» **DATA SHOWN**:
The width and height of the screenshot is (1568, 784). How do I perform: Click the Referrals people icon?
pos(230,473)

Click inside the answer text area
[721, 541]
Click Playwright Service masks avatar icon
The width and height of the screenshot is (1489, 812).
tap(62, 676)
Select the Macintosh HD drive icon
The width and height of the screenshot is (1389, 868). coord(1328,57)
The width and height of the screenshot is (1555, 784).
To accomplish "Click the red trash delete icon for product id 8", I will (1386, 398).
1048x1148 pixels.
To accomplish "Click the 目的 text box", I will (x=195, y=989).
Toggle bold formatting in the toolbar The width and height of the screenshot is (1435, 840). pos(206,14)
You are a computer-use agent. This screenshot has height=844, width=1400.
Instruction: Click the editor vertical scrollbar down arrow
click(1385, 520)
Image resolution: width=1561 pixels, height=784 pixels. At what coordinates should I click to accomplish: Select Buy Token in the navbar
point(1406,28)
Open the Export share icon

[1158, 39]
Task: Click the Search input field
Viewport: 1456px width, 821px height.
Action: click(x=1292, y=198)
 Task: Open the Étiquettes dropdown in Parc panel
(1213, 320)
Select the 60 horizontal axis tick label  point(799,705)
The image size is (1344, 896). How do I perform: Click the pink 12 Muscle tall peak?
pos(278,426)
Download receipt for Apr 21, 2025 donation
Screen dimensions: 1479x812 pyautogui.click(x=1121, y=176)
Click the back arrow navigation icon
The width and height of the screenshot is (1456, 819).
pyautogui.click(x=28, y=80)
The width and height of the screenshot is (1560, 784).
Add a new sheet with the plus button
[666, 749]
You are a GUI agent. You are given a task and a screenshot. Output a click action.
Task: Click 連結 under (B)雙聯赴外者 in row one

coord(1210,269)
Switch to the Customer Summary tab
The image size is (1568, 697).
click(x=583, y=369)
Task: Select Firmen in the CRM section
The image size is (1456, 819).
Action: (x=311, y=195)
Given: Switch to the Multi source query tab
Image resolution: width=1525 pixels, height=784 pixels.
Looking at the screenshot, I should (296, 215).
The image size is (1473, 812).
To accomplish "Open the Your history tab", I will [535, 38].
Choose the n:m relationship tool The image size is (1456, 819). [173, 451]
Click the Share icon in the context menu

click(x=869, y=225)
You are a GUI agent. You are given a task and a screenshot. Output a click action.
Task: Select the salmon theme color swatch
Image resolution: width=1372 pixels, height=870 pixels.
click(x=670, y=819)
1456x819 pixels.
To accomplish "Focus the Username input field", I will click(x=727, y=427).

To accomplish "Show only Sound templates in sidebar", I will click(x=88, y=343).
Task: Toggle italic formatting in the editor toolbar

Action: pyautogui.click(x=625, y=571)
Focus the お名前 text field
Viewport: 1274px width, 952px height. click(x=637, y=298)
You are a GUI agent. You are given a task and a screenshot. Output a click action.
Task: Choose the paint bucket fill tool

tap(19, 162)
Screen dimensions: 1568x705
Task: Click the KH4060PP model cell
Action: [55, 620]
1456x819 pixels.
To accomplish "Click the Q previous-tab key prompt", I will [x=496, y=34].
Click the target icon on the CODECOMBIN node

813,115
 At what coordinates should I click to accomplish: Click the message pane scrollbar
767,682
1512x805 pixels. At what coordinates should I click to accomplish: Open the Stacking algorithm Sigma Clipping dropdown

» **GOAL OF THE EXERCISE**:
Print each line of the data exactly as it was written.

» **TASK ANSWER**:
The width and height of the screenshot is (1568, 784). How do I perform: Click the Referrals people icon?
pos(230,473)

Click inside the answer text area
[721, 541]
Click Playwright Service masks avatar icon
The width and height of the screenshot is (1489, 812).
tap(62, 676)
Select the Macintosh HD drive icon
The width and height of the screenshot is (1389, 868). coord(1328,57)
The width and height of the screenshot is (1555, 784).
To accomplish "Click the red trash delete icon for product id 8", I will (1386, 398).
1048x1148 pixels.
To accomplish "Click the 目的 text box", I will (x=195, y=989).
Toggle bold formatting in the toolbar The width and height of the screenshot is (1435, 840). pos(206,14)
You are a computer-use agent. This screenshot has height=844, width=1400.
Instruction: Click the editor vertical scrollbar down arrow
click(1385, 520)
Image resolution: width=1561 pixels, height=784 pixels. At what coordinates should I click to accomplish: Select Buy Token in the navbar
point(1406,28)
Open the Export share icon

[1158, 39]
Task: Click the Search input field
Viewport: 1456px width, 821px height.
Action: click(x=1292, y=198)
 Task: Open the Étiquettes dropdown in Parc panel
(1213, 320)
Select the 60 horizontal axis tick label  point(799,705)
The image size is (1344, 896). How do I perform: Click the pink 12 Muscle tall peak?
pos(278,426)
Download receipt for Apr 21, 2025 donation
Screen dimensions: 1479x812 pyautogui.click(x=1121, y=176)
Click the back arrow navigation icon
The width and height of the screenshot is (1456, 819).
pyautogui.click(x=28, y=80)
The width and height of the screenshot is (1560, 784).
Add a new sheet with the plus button
[666, 749]
You are a GUI agent. You are given a task and a screenshot. Output a click action.
Task: Click 連結 under (B)雙聯赴外者 in row one

coord(1210,269)
Switch to the Customer Summary tab
The image size is (1568, 697).
click(x=583, y=369)
Task: Select Firmen in the CRM section
The image size is (1456, 819).
Action: (x=311, y=195)
Given: Switch to the Multi source query tab
Image resolution: width=1525 pixels, height=784 pixels.
Looking at the screenshot, I should (296, 215).
The image size is (1473, 812).
To accomplish "Open the Your history tab", I will [535, 38].
Choose the n:m relationship tool The image size is (1456, 819). [173, 451]
Click the Share icon in the context menu

click(x=869, y=225)
You are a GUI agent. You are given a task and a screenshot. Output a click action.
Task: Select the salmon theme color swatch
Image resolution: width=1372 pixels, height=870 pixels.
click(x=670, y=819)
1456x819 pixels.
To accomplish "Focus the Username input field", I will click(x=727, y=427).

To accomplish "Show only Sound templates in sidebar", I will click(x=88, y=343).
Task: Toggle italic formatting in the editor toolbar

Action: pyautogui.click(x=625, y=571)
Focus the お名前 text field
Viewport: 1274px width, 952px height. click(x=637, y=298)
You are a GUI agent. You are given a task and a screenshot. Output a click action.
Task: Choose the paint bucket fill tool

tap(19, 162)
Screen dimensions: 1568x705
Task: Click the KH4060PP model cell
Action: [55, 620]
1456x819 pixels.
To accomplish "Click the Q previous-tab key prompt", I will [x=496, y=34].
Click the target icon on the CODECOMBIN node

813,115
 At what coordinates should I click to accomplish: Click the message pane scrollbar
767,682
1512x805 pixels. At what coordinates should I click to accomplish: Open the Stacking algorithm Sigma Clipping dropdown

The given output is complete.